====== DOCUMENTO

O limite entre o desenvolvedor e o usuário

Olá, leitores! Vocês se recordam do artigo sobre em quem colocar a culpa quando um bug é encontrado no software? Pois bem, pode-se dizer que a publicação de hoje é uma extensão desse artigo, porém, direcionado para uma abordagem mais técnica. Vamos discutir sobre algo que algumas vezes é contestado pelo desenvolvedor: o usuário do sistema.

Introdução

Calma, não vou dizer no artigo que o usuário do sistema é o culpado pelos erros e falhas que são reportados. Pelo contrário, o usuário apenas usa o nosso software e, assim como qualquer outro produto, ele espera que não existam defeitos. Já trabalhei e conversei com desenvolvedores que não gostam dos usuários por causa das operações “inválidas” que eles costumam realizar no software, mas, pensando bem, estes desenvolvedores deveriam repensar o próprio trabalho e rever os seus conceitos de qualidade de software.

============

- _INSTRUÇÕES DO EXERCÍCIO_:
A. Copie novamente o trecho do artigo que começa nas palavras "O limite entre" e vai até "usuário do sistema.", trocando "usuário" por "cliente".
B. De acordo com o artigo, o que o usuário espera do software, assim como de qualquer outro produto?

====== DADOS EXTRAÍDOS

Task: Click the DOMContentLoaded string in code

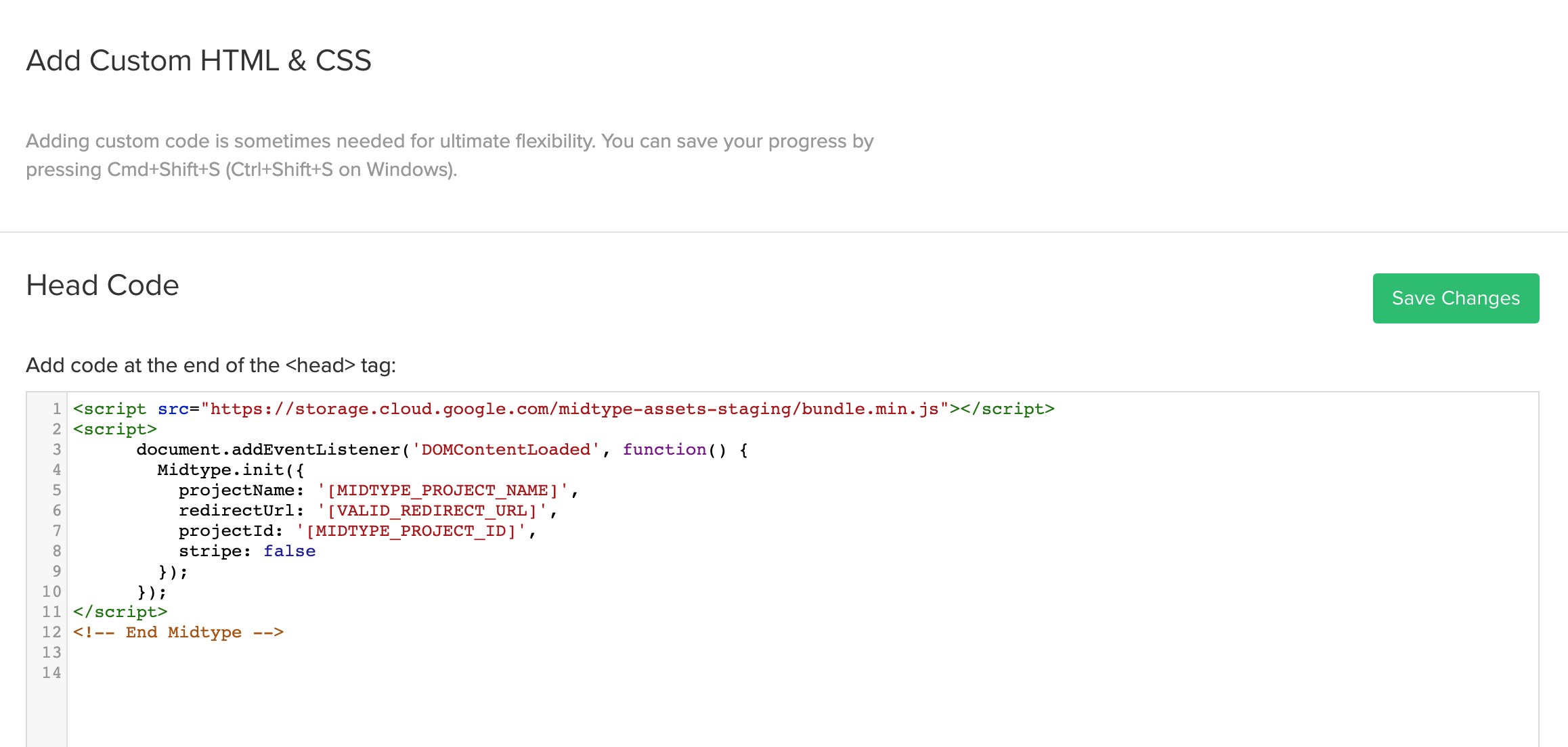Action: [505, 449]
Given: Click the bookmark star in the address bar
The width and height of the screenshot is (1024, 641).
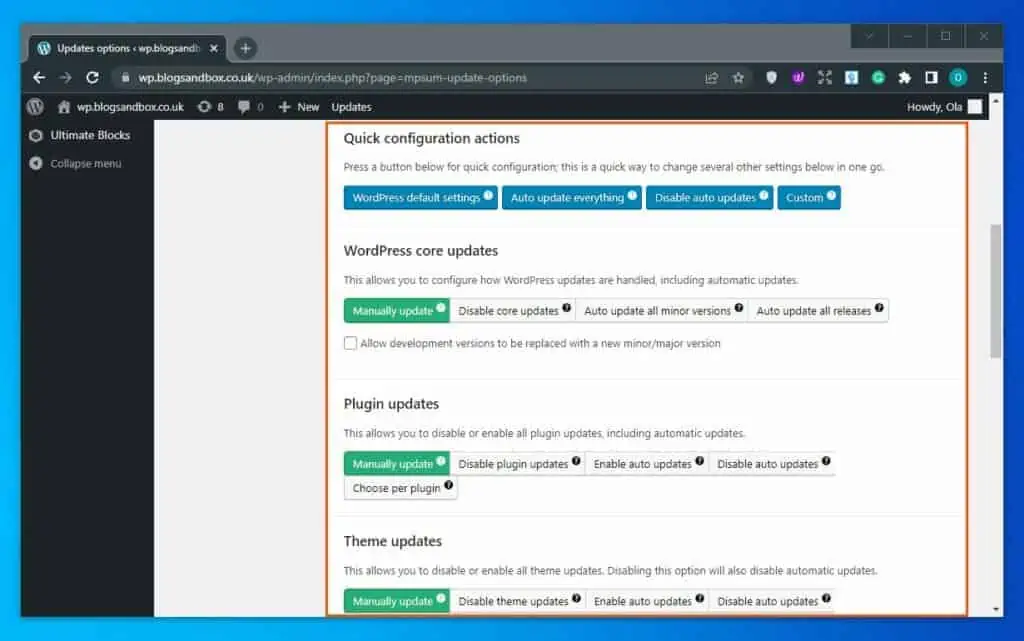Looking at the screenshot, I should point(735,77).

============
====== DADOS EXTRAÍDOS

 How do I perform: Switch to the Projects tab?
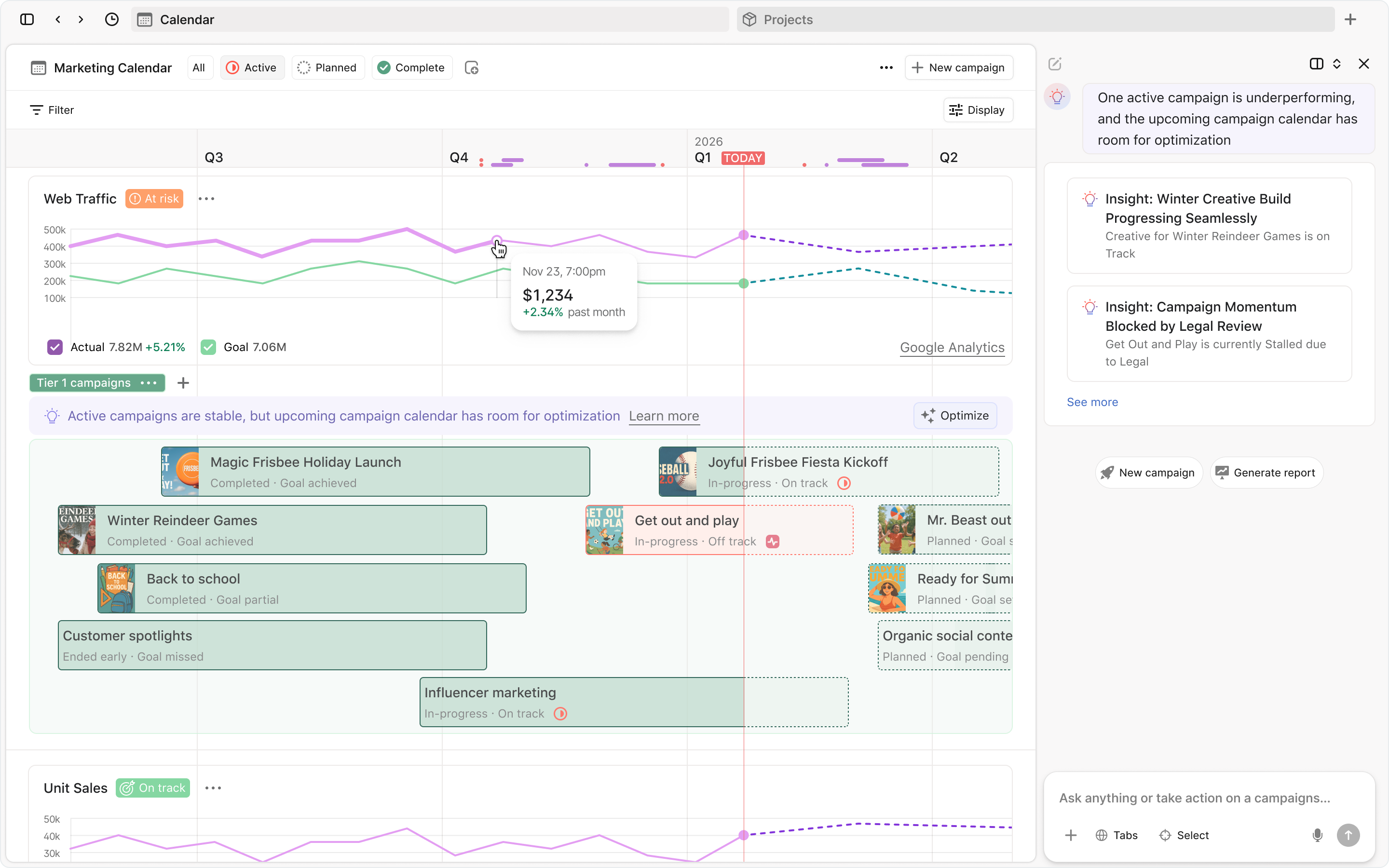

============

- _RESPOSTAS COMPLETAS_:
A.
O limite entre o desenvolvedor e o cliente

Olá, leitores! Vocês se recordam do artigo sobre em quem colocar a culpa quando um bug é encontrado no software? Pois bem, pode-se dizer que a publicação de hoje é uma extensão desse artigo, porém, direcionado para uma abordagem mais técnica. Vamos discutir sobre algo que algumas vezes é contestado pelo desenvolvedor: o cliente do sistema.

B. Que não existam defeitos.